UTA busca superar mala praxis con nueva elección de delegados

El gremio de los choferes giró la página tras la revuelta de delegados recién electos, durante la intervención de Luis Arcando. El 29 de diciembre los afiliados de Coniferal elegirán a sus representantes.

El sindicalismo argentino suscribe a una regla no escrita, pero de estricto cumplimiento. La transición en el poder tiene en cada extremo a un “compañero”. Cierto es que en la última década, la izquierda tuvo su momento de gloria: comenzó a ganar terreno en sindicatos clave, en especial en los cuerpos de delegados.
La explicación más sencilla se encuentra en la crisis de representación que sacude a los caciques gremiales, muchos de ellos con trayectorias que superan las tres décadas.
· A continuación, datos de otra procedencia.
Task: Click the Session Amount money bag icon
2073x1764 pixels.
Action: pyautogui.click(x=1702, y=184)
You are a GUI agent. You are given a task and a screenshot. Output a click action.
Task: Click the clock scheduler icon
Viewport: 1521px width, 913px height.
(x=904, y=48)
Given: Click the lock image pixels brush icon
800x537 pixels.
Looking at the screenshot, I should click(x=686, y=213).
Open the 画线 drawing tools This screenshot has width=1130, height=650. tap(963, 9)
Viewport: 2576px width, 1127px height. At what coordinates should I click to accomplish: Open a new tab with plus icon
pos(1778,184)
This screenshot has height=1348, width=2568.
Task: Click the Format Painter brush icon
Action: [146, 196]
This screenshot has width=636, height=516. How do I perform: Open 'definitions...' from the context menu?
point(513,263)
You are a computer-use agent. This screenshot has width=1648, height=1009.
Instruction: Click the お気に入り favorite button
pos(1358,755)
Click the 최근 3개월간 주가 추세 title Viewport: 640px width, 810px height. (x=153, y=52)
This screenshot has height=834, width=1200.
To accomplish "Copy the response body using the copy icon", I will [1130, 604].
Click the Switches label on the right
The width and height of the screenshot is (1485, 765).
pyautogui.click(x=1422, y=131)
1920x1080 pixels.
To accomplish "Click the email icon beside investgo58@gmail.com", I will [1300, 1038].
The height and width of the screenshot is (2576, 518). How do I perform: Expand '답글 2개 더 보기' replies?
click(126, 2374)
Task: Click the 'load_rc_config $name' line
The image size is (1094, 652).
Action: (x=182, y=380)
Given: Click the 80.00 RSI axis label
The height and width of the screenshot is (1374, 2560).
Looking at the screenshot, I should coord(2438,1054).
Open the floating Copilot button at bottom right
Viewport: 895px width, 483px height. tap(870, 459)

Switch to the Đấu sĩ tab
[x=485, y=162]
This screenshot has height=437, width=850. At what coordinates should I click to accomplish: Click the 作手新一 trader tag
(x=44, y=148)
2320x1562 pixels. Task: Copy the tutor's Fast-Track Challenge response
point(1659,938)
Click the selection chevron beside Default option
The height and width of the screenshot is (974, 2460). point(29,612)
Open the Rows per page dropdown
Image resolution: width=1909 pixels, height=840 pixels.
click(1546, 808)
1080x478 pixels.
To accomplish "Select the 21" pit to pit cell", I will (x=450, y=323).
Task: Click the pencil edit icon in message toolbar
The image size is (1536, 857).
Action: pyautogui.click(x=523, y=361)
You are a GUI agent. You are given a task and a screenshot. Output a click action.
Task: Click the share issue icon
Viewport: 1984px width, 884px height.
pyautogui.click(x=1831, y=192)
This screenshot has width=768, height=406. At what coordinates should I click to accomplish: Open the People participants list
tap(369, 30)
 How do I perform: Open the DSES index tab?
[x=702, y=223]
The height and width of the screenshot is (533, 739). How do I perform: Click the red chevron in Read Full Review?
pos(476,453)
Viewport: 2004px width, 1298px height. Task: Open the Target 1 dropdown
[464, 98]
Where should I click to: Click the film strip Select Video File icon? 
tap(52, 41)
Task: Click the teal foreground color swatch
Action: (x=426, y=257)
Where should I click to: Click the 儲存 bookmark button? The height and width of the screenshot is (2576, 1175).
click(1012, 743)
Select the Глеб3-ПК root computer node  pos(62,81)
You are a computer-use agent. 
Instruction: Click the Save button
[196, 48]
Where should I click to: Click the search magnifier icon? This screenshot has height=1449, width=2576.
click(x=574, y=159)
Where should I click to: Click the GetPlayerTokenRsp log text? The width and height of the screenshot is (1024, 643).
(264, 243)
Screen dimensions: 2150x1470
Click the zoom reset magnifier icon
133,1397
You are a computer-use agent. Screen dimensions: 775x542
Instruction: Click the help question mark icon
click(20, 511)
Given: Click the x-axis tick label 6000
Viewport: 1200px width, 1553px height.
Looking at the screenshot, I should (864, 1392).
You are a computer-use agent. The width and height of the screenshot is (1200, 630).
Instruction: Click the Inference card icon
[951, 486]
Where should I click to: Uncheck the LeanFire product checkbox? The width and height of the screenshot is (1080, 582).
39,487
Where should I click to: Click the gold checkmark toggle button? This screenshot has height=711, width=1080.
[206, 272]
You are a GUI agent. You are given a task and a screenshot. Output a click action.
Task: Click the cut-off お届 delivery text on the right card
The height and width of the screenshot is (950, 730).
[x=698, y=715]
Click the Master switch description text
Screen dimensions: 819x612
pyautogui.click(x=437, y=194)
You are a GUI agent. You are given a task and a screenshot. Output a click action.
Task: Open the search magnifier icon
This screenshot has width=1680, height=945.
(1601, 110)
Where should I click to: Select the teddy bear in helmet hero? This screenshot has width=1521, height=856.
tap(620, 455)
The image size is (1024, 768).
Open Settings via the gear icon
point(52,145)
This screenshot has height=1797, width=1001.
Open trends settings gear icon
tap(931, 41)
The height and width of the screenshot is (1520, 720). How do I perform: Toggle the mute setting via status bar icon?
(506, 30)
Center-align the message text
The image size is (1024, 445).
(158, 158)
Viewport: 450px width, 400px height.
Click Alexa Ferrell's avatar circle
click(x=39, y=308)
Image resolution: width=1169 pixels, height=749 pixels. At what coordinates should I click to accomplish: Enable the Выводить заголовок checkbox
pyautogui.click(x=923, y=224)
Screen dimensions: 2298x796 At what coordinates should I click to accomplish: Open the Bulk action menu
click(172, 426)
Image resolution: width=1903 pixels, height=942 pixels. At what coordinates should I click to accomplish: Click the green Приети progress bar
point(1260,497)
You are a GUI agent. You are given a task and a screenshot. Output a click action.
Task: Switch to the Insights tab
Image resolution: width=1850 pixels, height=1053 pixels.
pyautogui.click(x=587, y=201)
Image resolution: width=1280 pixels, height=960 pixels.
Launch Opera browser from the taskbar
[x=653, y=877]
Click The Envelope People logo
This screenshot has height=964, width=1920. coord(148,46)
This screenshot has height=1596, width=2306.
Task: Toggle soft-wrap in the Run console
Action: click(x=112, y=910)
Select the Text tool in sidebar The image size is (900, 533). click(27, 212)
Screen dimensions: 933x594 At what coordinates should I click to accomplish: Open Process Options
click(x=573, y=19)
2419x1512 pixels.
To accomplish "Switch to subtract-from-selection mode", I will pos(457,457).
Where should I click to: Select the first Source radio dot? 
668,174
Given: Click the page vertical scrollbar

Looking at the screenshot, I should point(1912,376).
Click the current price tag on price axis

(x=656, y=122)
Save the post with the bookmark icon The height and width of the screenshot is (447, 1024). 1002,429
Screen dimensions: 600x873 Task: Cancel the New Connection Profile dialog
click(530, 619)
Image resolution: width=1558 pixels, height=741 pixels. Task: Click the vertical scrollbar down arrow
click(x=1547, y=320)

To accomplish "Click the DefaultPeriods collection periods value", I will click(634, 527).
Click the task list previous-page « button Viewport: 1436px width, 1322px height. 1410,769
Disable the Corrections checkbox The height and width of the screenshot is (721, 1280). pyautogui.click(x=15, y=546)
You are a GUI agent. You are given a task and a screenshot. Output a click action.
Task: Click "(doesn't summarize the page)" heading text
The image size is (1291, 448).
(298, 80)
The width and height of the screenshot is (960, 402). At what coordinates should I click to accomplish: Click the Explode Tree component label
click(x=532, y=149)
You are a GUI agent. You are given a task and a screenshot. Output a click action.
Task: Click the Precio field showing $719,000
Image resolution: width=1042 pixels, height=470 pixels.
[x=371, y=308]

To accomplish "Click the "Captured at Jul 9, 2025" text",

La UTA no fue la excepción. El interventor Luis Arcando confió y convocó a elecciones de representantes de base en las empresas que se quedaron con los empleados y dirigentes más combativos de la ex Tamse, Ersa y Aucor. La empresa estatal, sólo con el servicio de trolebuses, también formó parte del menú electoral. A comienzos de este año, en dos de las transportistas, se impusieron las listas identificadas con el trotskismo a la variada oferta del peronismo.
El santafesino probablemente pensó que la figura de la intervención de la UTA Nacional bastaría para mantener a raya a dirigentes que se venían experimentando la balcanización gremial en tiempos de Alfredo “Cuchillo” Peñaloza y su sucesor, el removido Ricardo Salerno.
Los delegados liderados por Marcelo Marín (Aucor) y Sonia Beas (Tamse) provocaron la mayor revuelta gremial que se haya registrado en la historia reciente del sistema de transporte cordobés. A poco menos de un mes de asumir, mordieron la mano de la UTA Nacional y sostuvieron un paro en junio que duró nueve días consecutivos, significó despidos y pérdidas millonarias.
Como corolario, sembró el temor de una crisis social de improbable solución inmediata, en especial porque lograron el apoyo temporal de influyentes gremios. De la larga lista, sólo quedó el Surrbac de comprobado poder de fuego.
Resuelto el conflicto, los interventores hicieron lo que correspondía: lograron persuadir a los afiliados para que fueran los delegados díscolos quieres compartieran la carga con los despedidos. Quedaron suspendidos en las empresas y eyectados de su cargo.
En el almanaque quedaba una elección pendiente. Los empleados de Coniferal debían elegir a sus representantes antes de fin de año. La apuesta general apuntaba a la posibilidad que no se hiciera una convocatoria a las urnas por los antecedentes recientes.
El cordobés Gustavo Gigena, a cargo de la junta normalizadora, consideró que están dadas las condiciones para un nuevo acto democrático. El objetivo es dar un paso más hacia la regularización de la filial de los choferes cordobeses.
Brindis y elecciones
Los conductores, mécanicos y administrativos de Coniferal votarán el último día hábil del año, el viernes 29 de diciembre. Hasta el momento, son tres las listas anotadas, todas compuestas por dirigentes peronistas.
La primera opción lleva como referentes a Roberto Oviedo y Gustavo Colla, hombres de Salerno que tomaron su propio camino apenas el ex secretario general cayó en desgracia. La segunda, es liderada por un histórico liderado de la empresa, César “Osito” Ferreyra. La última opción –la “rompe hielo”- es abierta por Walter Santucho, ex socio político de Ferreya.